- **Tareas escritas**
• 1. Responde a estas preguntas según el texto sobre la soberanía nacional:
(a) ¿Qué artículo de la Constitución de 1812 se cita?
(b) ¿En qué año terminan por aceptar los políticos conservadores la soberanía nacional?
(c) ¿Qué principio sustituye al principio étnico-tribal?
• 2. Continúa el texto sobre la soberanía nacional a partir de su última oración.

En España, “el pueblo”, ese magma indefinido e indefinible, se concreta en el elemento germinal de la sociedad política: la ciudad clásica, ya sea el Madrid rebelde o -mejor aún- el municipio de Móstoles. Desde ese punto y hora, la nación se alumbra como los individuos que residen (articulo 1º de la Constitución de 1812) en el territorio español -entonces distribuido entre ambos hemisferios- y se bautiza, políticamente hablando, como el conjunto de sus pobladores. No debe, pues, sorprendernos que la soberanía nacional, como mito fundacional de una nación de ciudadanos libres e iguales, se incrustara, desde su origen, en el código de identidad de la izquierda. Así aparece en todas las constituciones de estirpe gaditana, desde 1812 a la actual de 1978, pasando por los textos de 1837, 1869 y 1931. Y así terminan por aceptarlo en 1890 los políticos conservadores, cuando Cánovas recoge y respeta la ley de sufragio universal (masculino), votada por la mayoría de la izquierda liberal en la legislatura precedente. Desde el año ocho, como en las divisiones de la ciudad clásica, el principio étnico-tribal se sustituye por el principio demótico-territorial. Y como en la ciudad antigua, la comitia centuriata se confunde con la curiata: el pueblo se convierte en ciudadano y miliciano a la vez. Recoge el poder y toma las armas en un mismo gesto de soberanía. Y, desde entonces, como antes en Francia, l’Armée fut la cité et la cité fut l’Armée.

Entradas de datos
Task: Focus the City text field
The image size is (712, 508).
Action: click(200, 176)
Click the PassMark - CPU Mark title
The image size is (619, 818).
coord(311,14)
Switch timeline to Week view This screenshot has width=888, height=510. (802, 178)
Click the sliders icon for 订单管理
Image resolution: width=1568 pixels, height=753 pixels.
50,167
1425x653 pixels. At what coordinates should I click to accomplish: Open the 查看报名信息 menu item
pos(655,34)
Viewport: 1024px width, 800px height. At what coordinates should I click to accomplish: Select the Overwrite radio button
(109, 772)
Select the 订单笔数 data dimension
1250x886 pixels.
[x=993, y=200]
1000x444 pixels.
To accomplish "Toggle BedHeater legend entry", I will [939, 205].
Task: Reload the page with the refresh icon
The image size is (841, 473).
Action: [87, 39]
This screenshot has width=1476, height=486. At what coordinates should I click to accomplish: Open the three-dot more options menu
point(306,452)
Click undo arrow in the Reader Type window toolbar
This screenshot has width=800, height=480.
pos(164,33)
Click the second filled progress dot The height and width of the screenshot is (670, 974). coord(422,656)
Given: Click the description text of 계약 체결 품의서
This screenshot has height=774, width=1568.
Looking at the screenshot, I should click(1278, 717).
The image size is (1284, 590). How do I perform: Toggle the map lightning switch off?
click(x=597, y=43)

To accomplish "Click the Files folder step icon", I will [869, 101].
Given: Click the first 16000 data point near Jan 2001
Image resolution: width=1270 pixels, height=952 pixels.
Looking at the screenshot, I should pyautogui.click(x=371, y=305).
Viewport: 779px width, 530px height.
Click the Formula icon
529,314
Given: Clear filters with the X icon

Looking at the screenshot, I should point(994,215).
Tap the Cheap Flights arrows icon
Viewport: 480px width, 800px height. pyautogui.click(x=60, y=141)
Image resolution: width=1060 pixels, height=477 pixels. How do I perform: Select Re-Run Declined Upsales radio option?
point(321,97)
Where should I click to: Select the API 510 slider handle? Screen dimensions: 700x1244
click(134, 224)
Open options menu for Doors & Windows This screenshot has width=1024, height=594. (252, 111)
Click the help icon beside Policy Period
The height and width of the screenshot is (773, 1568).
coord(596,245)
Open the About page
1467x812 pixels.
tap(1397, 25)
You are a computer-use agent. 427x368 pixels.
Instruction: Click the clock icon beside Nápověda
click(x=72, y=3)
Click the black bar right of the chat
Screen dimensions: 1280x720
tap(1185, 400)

- **Respuestas esperadas**
• 1.
(a) El artículo 1º.
(b) En 1890.
(c) El principio demótico-territorial.

• 2.
¿Por qué esa explosión de cólera y rebeldía en 1808-1813, en contraste a la falta de reacción, apenas diez o quince años después? Porque lo cierto es que “los cien mil hijos de San Luis” cruzan la Península en 1823 sin otra resistencia que la pequeña escaramuza simbolizada por la imponente plaza de Trocadero que la conmemora y magnifica en París. Chateaubriand -que andaba en el negocio de inflar la imagen de una Restauración borbónica, tan sobrada de legitimidad como deficitaria de gloria militar, en comparación a Napoleón el grande- nos lo cuenta en un libro poco leído pero inteligente e instructivo: en la segunda Guerre d’Espagne, los ejércitos del legitimismo debían triunfar “donde el Corso había fracasado”. ¿Cómo? Comportándose civilizadamente; es decir, con orden y buenas maneras. Los soldados borbónicos tenían, pues, que vivir de su propia intendencia, en lugar del pillaje y saqueo. Debían pagar las vituallas, en vez de robarlas. Respetar al campesino y honrar la religión, en lugar de maltratarlo, asesinarlo y humillarlo convirtiendo sus iglesias en cuadras de la caballería francesa. El contraste es evidente y la diferencia en los resultados también lo fueron. Una cosa es la salvaje carga de los mamelucos de un soldado de fortuna implacable, como Murat, y otra muy distinta el comportamiento de un aristócrata de academia, sensible y culto, como el duque de Angulema, presto a presentar armas al paisaje al entrar en Andalucía. Y precisamente ese contraste tan llamativo proporciona alguna de las claves en relación a la primera invasión y al levantamiento revolucionario y patriótico que desencadenó. Los ejércitos profesionales de la Restauración, que habían aprendido de la derrota napoleónica, como en tantas cosas, regresaron a la ortodoxia militar ilustrada. Reinventaron la logística del Marechál de Saxe: para marchar, había que comer primero. Los límites de la violencia estaban en la capacidad de abastecimiento de la fuerza expedicionaria.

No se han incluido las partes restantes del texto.